## Problem to work on
Whenever a line carries the word "agent", pull it out of the entries.

## Stored items
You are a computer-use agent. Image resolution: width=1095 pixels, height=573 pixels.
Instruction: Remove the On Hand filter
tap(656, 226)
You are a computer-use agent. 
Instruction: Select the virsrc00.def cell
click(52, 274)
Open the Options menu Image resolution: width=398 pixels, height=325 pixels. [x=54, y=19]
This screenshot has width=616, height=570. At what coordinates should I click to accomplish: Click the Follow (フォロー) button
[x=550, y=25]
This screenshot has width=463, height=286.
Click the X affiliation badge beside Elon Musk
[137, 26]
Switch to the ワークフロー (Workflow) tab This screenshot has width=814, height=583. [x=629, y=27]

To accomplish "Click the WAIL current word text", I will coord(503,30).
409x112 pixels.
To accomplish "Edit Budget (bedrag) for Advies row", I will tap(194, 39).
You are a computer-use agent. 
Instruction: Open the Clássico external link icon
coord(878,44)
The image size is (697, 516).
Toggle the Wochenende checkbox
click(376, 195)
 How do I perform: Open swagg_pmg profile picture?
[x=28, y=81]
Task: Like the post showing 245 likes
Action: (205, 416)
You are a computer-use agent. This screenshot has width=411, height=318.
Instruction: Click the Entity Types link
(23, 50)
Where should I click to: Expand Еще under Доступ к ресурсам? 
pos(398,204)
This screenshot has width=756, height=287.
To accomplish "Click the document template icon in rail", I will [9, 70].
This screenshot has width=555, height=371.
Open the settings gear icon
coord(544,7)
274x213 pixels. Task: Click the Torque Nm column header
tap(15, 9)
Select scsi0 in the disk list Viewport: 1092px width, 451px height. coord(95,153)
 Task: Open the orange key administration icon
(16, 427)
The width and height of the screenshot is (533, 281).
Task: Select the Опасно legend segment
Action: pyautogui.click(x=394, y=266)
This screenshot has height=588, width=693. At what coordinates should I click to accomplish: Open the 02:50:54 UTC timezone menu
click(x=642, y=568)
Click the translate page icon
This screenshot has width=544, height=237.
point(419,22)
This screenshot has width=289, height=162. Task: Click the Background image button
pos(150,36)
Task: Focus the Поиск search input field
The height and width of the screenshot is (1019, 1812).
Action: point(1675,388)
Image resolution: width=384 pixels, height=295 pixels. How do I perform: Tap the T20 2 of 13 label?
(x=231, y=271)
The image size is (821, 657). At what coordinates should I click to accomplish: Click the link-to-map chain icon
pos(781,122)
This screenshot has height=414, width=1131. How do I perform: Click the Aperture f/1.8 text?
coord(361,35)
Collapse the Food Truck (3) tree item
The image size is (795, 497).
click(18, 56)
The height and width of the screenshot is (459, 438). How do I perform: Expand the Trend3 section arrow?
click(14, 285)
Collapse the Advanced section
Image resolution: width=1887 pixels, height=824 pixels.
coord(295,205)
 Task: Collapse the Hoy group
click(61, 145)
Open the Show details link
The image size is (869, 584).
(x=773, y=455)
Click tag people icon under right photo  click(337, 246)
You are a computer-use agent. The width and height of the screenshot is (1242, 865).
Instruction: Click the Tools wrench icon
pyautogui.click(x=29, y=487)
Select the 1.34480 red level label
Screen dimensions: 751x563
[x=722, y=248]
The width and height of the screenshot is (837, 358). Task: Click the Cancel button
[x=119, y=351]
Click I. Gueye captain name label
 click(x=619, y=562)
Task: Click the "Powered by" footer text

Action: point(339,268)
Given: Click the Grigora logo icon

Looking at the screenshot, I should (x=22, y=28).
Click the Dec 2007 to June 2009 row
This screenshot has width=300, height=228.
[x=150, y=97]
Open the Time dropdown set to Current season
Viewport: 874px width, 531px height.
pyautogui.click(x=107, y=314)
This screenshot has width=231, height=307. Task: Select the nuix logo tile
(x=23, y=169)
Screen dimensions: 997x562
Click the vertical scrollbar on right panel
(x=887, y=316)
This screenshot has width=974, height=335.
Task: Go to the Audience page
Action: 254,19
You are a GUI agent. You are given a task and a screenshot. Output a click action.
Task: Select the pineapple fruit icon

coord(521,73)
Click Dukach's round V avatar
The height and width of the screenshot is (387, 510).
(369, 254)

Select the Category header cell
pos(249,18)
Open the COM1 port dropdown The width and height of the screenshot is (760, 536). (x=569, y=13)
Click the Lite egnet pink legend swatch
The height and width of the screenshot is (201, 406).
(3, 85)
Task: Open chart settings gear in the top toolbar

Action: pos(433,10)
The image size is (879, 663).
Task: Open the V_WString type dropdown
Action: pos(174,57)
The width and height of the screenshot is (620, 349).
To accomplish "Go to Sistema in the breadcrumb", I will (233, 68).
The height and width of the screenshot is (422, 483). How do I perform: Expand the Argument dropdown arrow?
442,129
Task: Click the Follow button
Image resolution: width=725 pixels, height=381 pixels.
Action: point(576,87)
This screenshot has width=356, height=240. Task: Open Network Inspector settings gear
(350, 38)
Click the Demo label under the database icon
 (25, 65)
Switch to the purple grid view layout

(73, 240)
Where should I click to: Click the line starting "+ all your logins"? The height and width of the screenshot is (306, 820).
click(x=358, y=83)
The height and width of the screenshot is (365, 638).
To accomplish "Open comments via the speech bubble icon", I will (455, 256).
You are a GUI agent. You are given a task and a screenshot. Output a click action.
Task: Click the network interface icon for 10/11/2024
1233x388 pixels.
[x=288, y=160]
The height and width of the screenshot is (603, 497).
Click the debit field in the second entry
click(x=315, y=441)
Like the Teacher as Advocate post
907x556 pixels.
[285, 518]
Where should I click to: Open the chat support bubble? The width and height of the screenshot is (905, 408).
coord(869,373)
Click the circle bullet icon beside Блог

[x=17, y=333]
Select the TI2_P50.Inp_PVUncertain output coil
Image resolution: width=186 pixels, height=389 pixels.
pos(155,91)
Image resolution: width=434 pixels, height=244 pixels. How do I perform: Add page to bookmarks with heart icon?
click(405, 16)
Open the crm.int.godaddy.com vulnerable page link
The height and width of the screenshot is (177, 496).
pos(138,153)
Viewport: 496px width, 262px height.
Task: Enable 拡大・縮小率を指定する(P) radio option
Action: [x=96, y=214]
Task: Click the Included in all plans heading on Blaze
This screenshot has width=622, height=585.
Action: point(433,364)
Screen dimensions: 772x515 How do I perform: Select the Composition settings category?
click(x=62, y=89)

## Result
You are a computer-use agent. Image resolution: width=1095 pixels, height=573 pixels.
You are a computer-use agent. 
You are a computer-use agent. 
You are a computer-use agent. This screenshot has width=411, height=318.
You are a computer-use agent. The width and height of the screenshot is (1242, 865).
You are a GUI agent. You are given a task and a screenshot. Output a click action.
You are a GUI agent. You are given a task and a screenshot. Output a click action.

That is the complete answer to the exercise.